In its judgment on the case, which has been a judicial hot potato since 1996, Justice Chaudhry enjoined soldiers to uphold the constitution, even if he received orders from his seniors ordering otherwise. For the military, this must have sounded like, "Tell the general you're not available for the coup."
Such judicial strictures could not but provoke a military that is already under pressure from the media and from President Asif Ali Zardari. The president from the traditionally anti-military Pakistan Peoples Party has repeatedly taken on the khakis (as Pakistani liberals disparagingly call the military), denting the army's aura of omnipotence. Since 2008, when his government was forced to quickly withdraw a notification placing the ISI under the interior ministry, President Zardari has grown steadily bolder. Last year he refused to back down in the so-called Memogate affair, when the military effectively accused Mr Zardari of asking Washington for protection against a possible coup after Osama bin Laden was killed in Abbottabad. This after a fleeting moment of legislative oversight, when the military was forced to explain to parliament why it could not prevent US special forces from mounting a military operation in the Pakistani heartland.
Today the Pakistan military needs political cover from the government for military operations against the Tehrik-e-Taliban Pakistan in Khyber-Pakhtunkhwa province. The conservative opposition parties steadfastly refuse to back those operations. All this boosts Mr Zardari's confidence, already high after remaining in power for what could be an unprecedented five-year term, despite massed resistance from the judiciary, the military, his political foes and the jihadis.
Rattled by these potentially adverse political winds, the generals have warned all concerned to back off. On November 5, the current Army Chief, Ashfaq Parvez Kayani, issued a statement through the Inter-Services Public Relations directorate, the military's own PR agency, warning that, "All systems in Pakistan appear to be in a haste to achieve something, which can have both positive and negative implications. Let us take a pause and examine the two fundamental questions; One, are we promoting the rule of law and the constitution? Two, are we strengthening or weakening the institutions? In the ultimate analysis, all of us would have served Pakistan better if history and our future generations judge us positively."

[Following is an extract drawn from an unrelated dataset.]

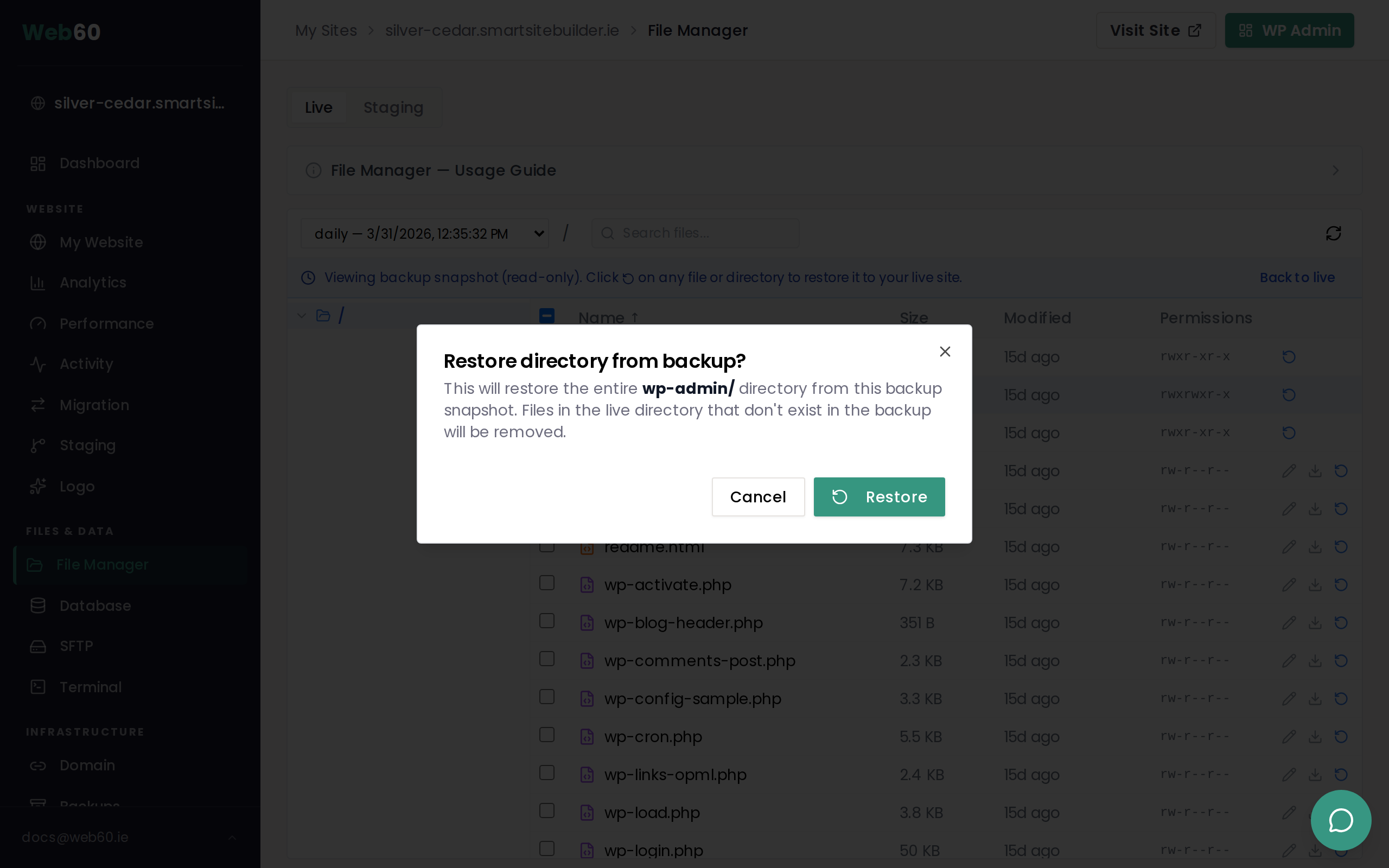Restore wp-activate.php with its restore icon
This screenshot has width=1389, height=868.
click(x=1342, y=584)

For a country that understands well their military's praetorian lexicon, the meaning of this profundity is clear: "Hold it, chums. We love democracy like you all do. But democracy does not mean that the institutions (the army) can be weakened. So back off!"
For the first 60 years of Pakistan's history, such a statement from GHQ would have had every institution stepping back and issuing pro forma statements about the need to remain united to safeguard national security. But, in yet another sign of change, the supreme court's retaliatory salvo came within three days, in the form of the detailed judgment.
This changing civil-military dynamic, which only the ideologically blinkered can fail to perceive, has not yet translated into any loosening of the Pakistani military's absolute stranglehold over policy in four areas -- Kashmir, America, Afghanistan and China. Nevertheless, Pakistan's polity, judiciary, civil society, clergy and jehadis are all increasingly willing to challenge the khakis. Nobody yet knows how this fascinating contest will play out as one side, then another, pushes back and flexes its muscles. But New Delhi must watch this power play carefully, keeping a safe distance from the participants it favours, because India's approval is still the kiss of death in Pakistan.
India provides the generals with a useful raison d'être. But for most Pakistanis America has long supplanted India as the top hate. As more Pakistani troops are diverted from the relatively peaceful border with India to the roiling badlands of Khyber-Pakhtunkhwa, the Pakistani soldier will also wonder where the real enemy lies. Now the structural trends in Pakistan raise the interesting possibility that the army's opinions may increasingly have to parallel, not shape, the public's.